General question on the working #2

Open Dipankar1997161 opened 1 year ago

Dipankar1997161 commented 1 year ago

Thanks for the work, Just wondering, is there a way to extract the text from pdf and then perform the forward operations of this model or do we need to convert it into .txt first before passing in.

I saw you recommended to convert it to .txt first, is there a reason behind it? update me kindly

thank you @wjgoarxiv

wjgoarxiv commented 1 year ago

Hello @Dipankar1997161,

Firstly, I apologize for the late reply. Thank you for your kind words and interest in my project.

To address your question: The reason I recommend converting .pdf files to .txt format before passing them into the model is primarily due to the complex formatting commonly found in scientific papers. These papers often have a 2-multistaged format (columns, figures, tables, etc.), which can make OCR (Optical Character Recognition) operations quite challenging.

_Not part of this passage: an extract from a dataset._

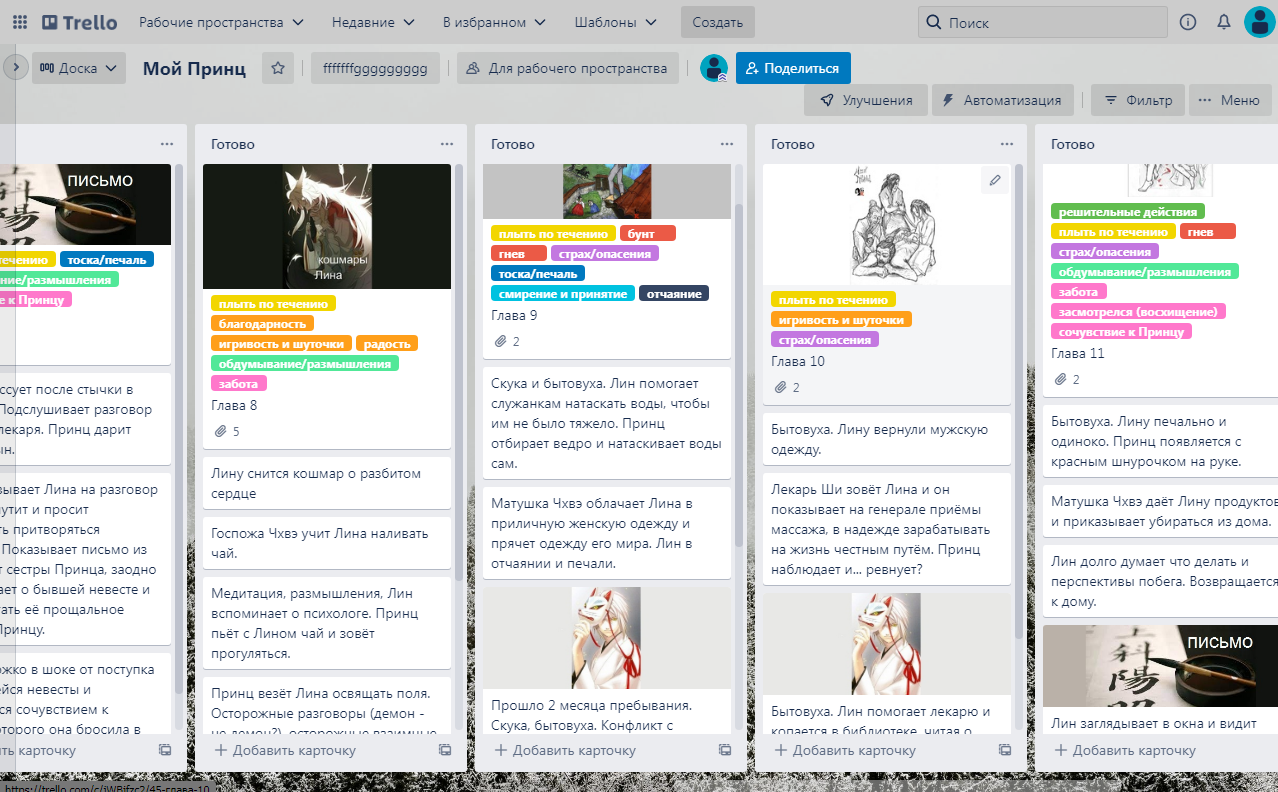Click create-from-template icon in Глава 9 list
Screen dimensions: 1278x792
point(725,750)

When using OCR tools like PyPDF or similar, the extracted text can sometimes be misaligned or include unexpected characters. This can lead to undesired results when performing the forward operations of the model.

By manually converting the PDF to a .txt file, you have more control over the text format, and you can ensure that only the relevant text is inputted into the model. This is why I suggest taking the extra step to convert the file before proceeding.

I hope this clarifies your question. If you have any more questions or need further clarification, feel free to ask.

Best regards, @wjgoarxiv